* Passage given
##############################

Environment: cpp.sh, Standard C++ 14, Compilation warnings all set

Code:

int intForcingFunc(double d) {
    return d;                       // this is allowed
}

int main() {
    double d = 3.1415;
    double result = intForcingFunc(d);
    printf("intForcingFunc result = %f\n", result);

    int localRes = d;               // this is allowed
    printf("Local result = %d\n", localRes);

    int staticCastRes = static_cast<int>(d);                // also allowed
    printf("Static cast result = %d\n", staticCastRes);
}

No warnings are issues during compilation.

Documentation mentions tangentially the subject, but misses the exact case of the question:

C++ is a strong-typed language. Many conversions, specially those that imply a different interpretation of the value, require an explicit conversion, known in C++ as type-casting.

I have also tried in a managed language (C#) and all these cases are not allowed (as expected):

static int intForcingFunc(double d)

##############################

* Information provided

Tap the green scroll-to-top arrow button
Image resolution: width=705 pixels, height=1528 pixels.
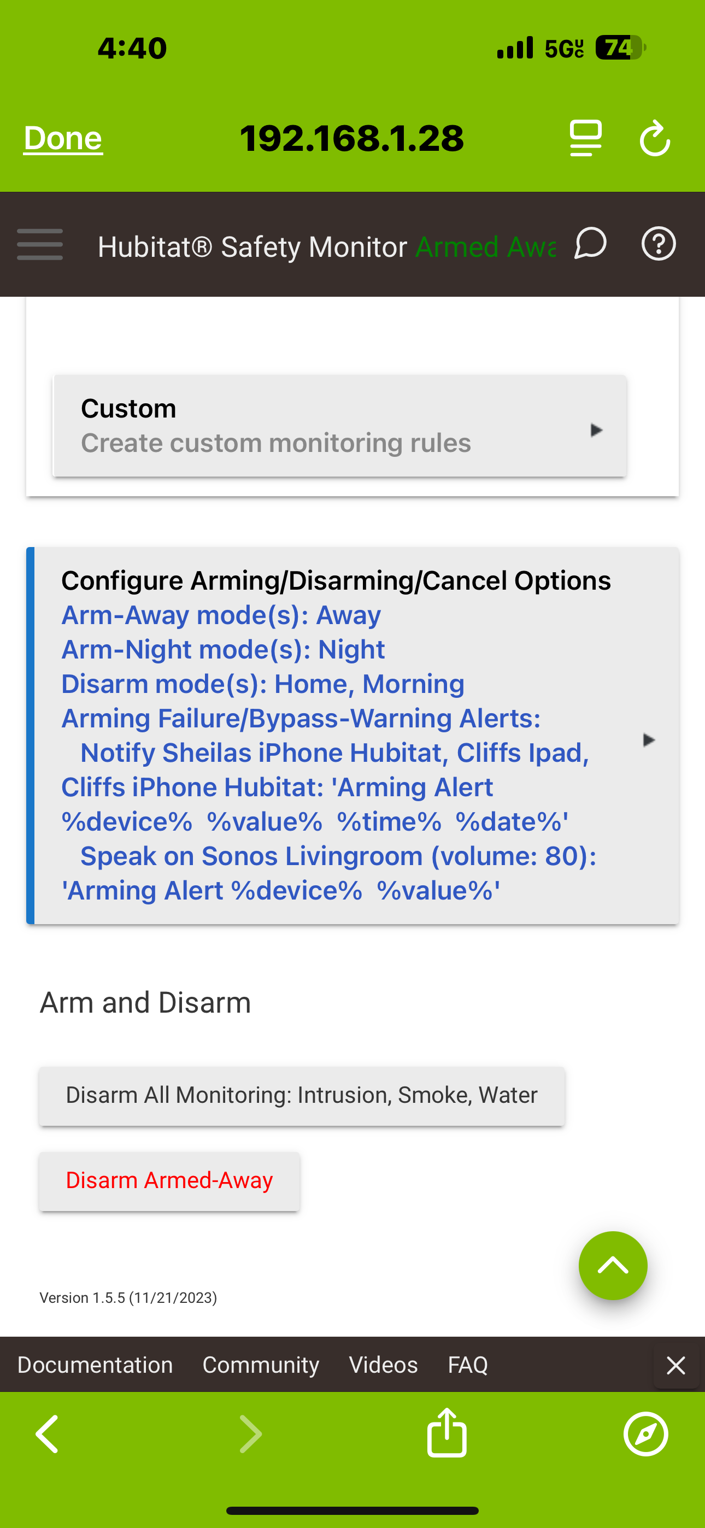[x=613, y=1265]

##############################

* What is required
Can you set down, word for word, the part of the C++ conversion post above between "int staticCastRes = static_cast<int>(d);" and "static int intForcingFunc(double d)", inclusive?

* Result
int staticCastRes = static_cast<int>(d);                // also allowed
    printf("Static cast result = %d\n", staticCastRes);
}

No warnings are issues during compilation.

Documentation mentions tangentially the subject, but misses the exact case of the question:

C++ is a strong-typed language. Many conversions, specially those that imply a different interpretation of the value, require an explicit conversion, known in C++ as type-casting.

I have also tried in a managed language (C#) and all these cases are not allowed (as expected):

static int intForcingFunc(double d)